With South Korea’s decision to scrap the 2016 military intelligence sharing agreement with Japan, the two sides have dramatically aggravated their fraught relationship. Bilateral ties had never been great, but in the past several weeks, a trade spat has snowballed into a confrontation that apparently has yet to reach rock bottom. Last month, Tokyo decided to remove South Korea from its list of favored trading partners, which includes the United States, Germany, France, and two dozen other countries, placing export curbs on industrial and high-tech products. This sparked a reciprocal move from Seoul, sending ripples of fear about the potentially destabilizing and detrimental effect of these moves.

# TO DO
[A] Condense the paragraph beginning "With South Korea's decision to scrap" into a shorter version that keeps its main facts.
[B] Carry on the text about South Korea and Japan's worsening ties from the point where it ends.

[Records from a data collection]
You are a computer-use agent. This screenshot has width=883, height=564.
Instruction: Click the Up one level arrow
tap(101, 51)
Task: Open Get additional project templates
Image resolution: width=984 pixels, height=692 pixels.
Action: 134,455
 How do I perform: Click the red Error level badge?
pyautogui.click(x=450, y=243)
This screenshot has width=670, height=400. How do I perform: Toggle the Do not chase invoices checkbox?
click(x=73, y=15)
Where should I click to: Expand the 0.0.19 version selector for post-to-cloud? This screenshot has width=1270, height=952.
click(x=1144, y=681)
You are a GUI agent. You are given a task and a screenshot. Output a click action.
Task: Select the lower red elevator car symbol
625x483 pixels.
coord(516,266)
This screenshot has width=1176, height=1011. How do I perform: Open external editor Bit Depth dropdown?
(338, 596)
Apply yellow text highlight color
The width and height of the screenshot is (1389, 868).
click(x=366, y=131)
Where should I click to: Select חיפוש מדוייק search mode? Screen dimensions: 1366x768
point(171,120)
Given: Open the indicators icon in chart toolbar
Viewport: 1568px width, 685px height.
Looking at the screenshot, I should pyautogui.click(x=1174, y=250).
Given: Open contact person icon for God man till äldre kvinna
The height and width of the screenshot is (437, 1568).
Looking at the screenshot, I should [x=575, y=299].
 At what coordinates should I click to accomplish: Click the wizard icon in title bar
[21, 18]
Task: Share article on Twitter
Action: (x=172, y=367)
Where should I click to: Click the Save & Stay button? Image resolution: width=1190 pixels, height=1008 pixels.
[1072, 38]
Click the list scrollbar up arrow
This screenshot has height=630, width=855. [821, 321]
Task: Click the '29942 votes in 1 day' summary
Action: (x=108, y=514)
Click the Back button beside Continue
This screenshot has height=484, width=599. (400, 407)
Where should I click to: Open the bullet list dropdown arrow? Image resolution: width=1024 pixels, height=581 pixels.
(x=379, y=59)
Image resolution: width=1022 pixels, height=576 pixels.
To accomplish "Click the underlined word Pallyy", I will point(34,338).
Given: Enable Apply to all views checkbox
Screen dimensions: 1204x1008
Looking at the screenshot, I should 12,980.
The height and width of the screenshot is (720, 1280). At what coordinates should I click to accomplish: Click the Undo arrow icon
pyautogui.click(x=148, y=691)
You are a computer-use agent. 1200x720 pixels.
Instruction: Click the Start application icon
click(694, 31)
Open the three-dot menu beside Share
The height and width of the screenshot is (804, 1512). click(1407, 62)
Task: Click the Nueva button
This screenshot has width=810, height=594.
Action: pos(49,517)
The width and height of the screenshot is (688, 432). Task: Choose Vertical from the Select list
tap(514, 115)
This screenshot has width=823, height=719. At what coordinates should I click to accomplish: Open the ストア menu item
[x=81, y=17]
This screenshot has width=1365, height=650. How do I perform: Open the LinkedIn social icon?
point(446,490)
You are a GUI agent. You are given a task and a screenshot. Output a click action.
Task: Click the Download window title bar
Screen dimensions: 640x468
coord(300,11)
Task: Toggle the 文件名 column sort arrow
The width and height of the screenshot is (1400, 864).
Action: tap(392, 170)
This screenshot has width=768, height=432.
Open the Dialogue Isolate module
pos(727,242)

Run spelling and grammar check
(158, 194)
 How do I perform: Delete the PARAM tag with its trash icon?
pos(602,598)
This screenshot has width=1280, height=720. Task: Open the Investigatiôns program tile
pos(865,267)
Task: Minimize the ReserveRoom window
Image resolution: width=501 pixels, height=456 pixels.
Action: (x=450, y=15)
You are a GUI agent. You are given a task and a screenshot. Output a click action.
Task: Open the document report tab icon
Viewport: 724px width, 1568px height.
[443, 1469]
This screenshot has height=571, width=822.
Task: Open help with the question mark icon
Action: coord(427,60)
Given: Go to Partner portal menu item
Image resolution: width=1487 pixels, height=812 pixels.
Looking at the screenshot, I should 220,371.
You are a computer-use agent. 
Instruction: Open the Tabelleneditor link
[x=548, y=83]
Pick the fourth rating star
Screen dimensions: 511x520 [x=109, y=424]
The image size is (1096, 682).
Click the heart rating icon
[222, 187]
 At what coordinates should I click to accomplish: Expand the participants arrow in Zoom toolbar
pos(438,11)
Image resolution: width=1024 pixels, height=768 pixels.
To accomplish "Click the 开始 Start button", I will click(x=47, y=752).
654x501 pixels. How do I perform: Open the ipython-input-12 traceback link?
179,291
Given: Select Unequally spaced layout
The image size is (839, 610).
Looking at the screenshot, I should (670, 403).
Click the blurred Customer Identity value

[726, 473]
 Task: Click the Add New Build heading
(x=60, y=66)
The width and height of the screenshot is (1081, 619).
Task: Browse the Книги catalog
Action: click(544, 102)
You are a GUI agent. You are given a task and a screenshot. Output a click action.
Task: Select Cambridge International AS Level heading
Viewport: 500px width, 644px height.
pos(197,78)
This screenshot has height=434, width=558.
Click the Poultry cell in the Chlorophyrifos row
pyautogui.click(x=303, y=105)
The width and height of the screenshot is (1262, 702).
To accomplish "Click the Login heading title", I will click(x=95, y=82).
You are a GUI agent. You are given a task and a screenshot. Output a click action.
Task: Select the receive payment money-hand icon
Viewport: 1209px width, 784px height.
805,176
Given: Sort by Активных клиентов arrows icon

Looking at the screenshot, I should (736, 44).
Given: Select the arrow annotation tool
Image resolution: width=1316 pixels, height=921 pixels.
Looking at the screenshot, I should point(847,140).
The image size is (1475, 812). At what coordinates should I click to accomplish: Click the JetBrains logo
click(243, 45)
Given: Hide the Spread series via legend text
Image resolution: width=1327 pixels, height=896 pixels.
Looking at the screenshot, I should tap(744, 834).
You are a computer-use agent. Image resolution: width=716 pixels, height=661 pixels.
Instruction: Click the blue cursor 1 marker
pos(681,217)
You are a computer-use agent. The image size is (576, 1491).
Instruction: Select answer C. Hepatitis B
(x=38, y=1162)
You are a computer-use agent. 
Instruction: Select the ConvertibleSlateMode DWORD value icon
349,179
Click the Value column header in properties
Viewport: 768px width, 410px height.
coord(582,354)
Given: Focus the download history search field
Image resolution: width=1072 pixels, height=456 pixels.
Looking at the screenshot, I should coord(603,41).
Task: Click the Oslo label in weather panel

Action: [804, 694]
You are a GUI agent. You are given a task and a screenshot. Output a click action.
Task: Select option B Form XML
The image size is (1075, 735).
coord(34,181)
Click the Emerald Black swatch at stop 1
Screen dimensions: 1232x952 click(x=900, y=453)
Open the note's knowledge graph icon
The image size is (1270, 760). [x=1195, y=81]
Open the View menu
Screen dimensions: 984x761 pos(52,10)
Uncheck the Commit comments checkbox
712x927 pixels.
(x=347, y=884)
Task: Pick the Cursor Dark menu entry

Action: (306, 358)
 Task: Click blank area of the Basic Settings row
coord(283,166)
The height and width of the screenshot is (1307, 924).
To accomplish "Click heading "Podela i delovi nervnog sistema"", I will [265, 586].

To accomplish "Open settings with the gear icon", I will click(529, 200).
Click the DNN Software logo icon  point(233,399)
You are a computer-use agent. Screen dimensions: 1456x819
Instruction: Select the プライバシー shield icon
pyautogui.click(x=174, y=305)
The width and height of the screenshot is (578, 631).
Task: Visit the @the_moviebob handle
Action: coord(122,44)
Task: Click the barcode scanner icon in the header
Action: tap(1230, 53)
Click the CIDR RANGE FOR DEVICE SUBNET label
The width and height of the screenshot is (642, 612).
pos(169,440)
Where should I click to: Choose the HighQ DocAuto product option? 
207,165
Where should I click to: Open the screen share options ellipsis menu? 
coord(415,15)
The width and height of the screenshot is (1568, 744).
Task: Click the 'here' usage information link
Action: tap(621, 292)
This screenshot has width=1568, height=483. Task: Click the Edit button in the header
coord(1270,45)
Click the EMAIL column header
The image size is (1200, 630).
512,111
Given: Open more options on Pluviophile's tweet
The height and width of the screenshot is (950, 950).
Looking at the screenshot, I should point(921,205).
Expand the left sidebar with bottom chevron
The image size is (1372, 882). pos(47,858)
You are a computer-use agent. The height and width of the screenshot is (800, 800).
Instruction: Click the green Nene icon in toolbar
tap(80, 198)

# ANSWERS BELOW
[A] South Korea's decision to scrap its 2016 military intelligence sharing agreement with Japan has sharply worsened an already strained relationship. Over several weeks, a trade dispute grew into a confrontation that seems not to have hit bottom. Last month Tokyo removed South Korea from its list of favored trading partners, a list that includes the United States, Germany, France and about two dozen others, and imposed export curbs on industrial and high-tech products. Seoul responded in kind, raising fears that these moves could prove destabilizing and harmful.

[B]
The rhetoric from the leadership in the two capitals has exacerbated the degraded relationship, whipping up nationalist fervor among the populace, leaving little space for compromise. Of the 1965 treaty that established diplomatic relations, Japanese prime minister Shinzo Abe stated that South Korea has unilaterally “violated the treaty that served as the basis for us to normalize ties,” and South Korean president Moon Jae-in declared, “We will never again lose to Japan,” invoking Japan’s colonization of the Korean Peninsula from 1910–1945. Of the General Security of Military Information Agreement that Seoul recently decided to exit, the Blue House said that the pact did not comport with Seoul’s national interest, while protesters outside the Japanese Embassy cheered when the news was announced.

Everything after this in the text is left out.